Polish your MAF sensor housing

Another project I finished over the weekend was sanding down and polishing the MAF sensor housing. The two pieces of metal that sandwich the MAF itself. This takes time and patience, and it wont be a fast process. This is basically for anyone wanting to add a little bit of polished metal under the hood. I also smoothed down the inside of the housing to aid in airflow.

Tools Needed:

  • *I had an air compressor and grinder at my disposal and that made it a lot easier at the beginning.
  • Dremel with sand paper attachments/wheels
  • Sandpaper or wheels of various grits:

    • 320
    • 1000
    • 1500
    • 2000
  • Screw drivers (flat-head/Phillips)
  • Rubbing compound
  • Polishing compound

Step One.
Remove all electrical plugs on the intake and MAF

Remove Air Intake lid along with the boots attached to the MAF housing. There will just be two bands that you will loosen up with a flat-head/Phillips screwdriver and work the boots off.

Next you’ll have to remove the sensor from the two metal pieces. There are 4 different bolts that hold this together and they are a star bit and not able to specify size but will edit this later with the correct size.
Once you remove the 4 bolts, you’ll remove the sensor(middle piece) from the housing. BE EXTREMELY CAREFUL NOT TO DAMAGE THE THREE EXPOSED WIRES ON THE SENSOR. Otherwise you will be buying a new MAF. Lay it aside in a safe location and now you can see the task ahead.

There are two rubber seals that you need to remove as well just to prevent a chance of damaging them.

This is what you should have.

Now the fun part.

Fill a bucket up full of water and add a little bit of soap.
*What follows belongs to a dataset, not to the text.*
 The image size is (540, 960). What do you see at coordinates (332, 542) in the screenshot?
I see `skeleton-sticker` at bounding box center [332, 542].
I always like to use soapy water anytime I sand just to lubricate and keep from digging too deep with the sandpaper. It sucks having to sand and sand to get deep scratches out. Take your air tool or by hand, your heaviest grit and start working on the texture of the brackets, occasionally dipping the bracket/sandpaper in the water. You will get messy but it’s worth it. (I only used the air tool/grinder to knock down the rough surface and texture and then went to sandpaper by hand)
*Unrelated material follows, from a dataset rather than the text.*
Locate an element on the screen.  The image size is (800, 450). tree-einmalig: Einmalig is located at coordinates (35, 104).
Once you have all of the texture and molded high spots sanded fairly smooth around the outside, you’ll start to work on the rest of the bracket. There are some nooks and crannies that you’ll have to work into with the dremel and by hand but like I said, it just takes patience.

Use the dremel on a low speed to help get into the tighter places but be very careful as a dremel can take a lot of metal very fast leaving a nice groove that will take a lot of sanding and extra work to get rid of.

After you have the bracket roughly sanded down, move on to a lighter grit, just do the same thing and work out the scratches from the rougher grit until you have it smoother.

Then move on to the 1500 grit and here is where you’ll really find out if you have some deeper scratches that you need to address. If there are, just move back to a little rougher grit(but not too rough otherwise you’ll just create more deep scratches) or keep with the lighter grit to try to get rid of it.

When you feel happy with the result and feel of the surface and there are no longer any deep scratches, run over the metal with a 2000 grit sand paper to really smooth it out, rubbing compound and then polish and here’s what you have. You’ll just have to judge it for yourself and work on it until you are happy with it.

Some people choose to de-screen their MAF housing while it is out, I chose to leave it in as the theory behind having it is to straighten out the air so the MAF sensor itself will have a more accurate reading. Some people have zero problems after removing it but some guys have nothing but problems. Do this at your own risk. Just repeat the same process for the other side and be careful not to damage the screen, unless you choose to remove it.

Finished product off the car.

I’m currently working on the throttle body as well so that will be coming soon.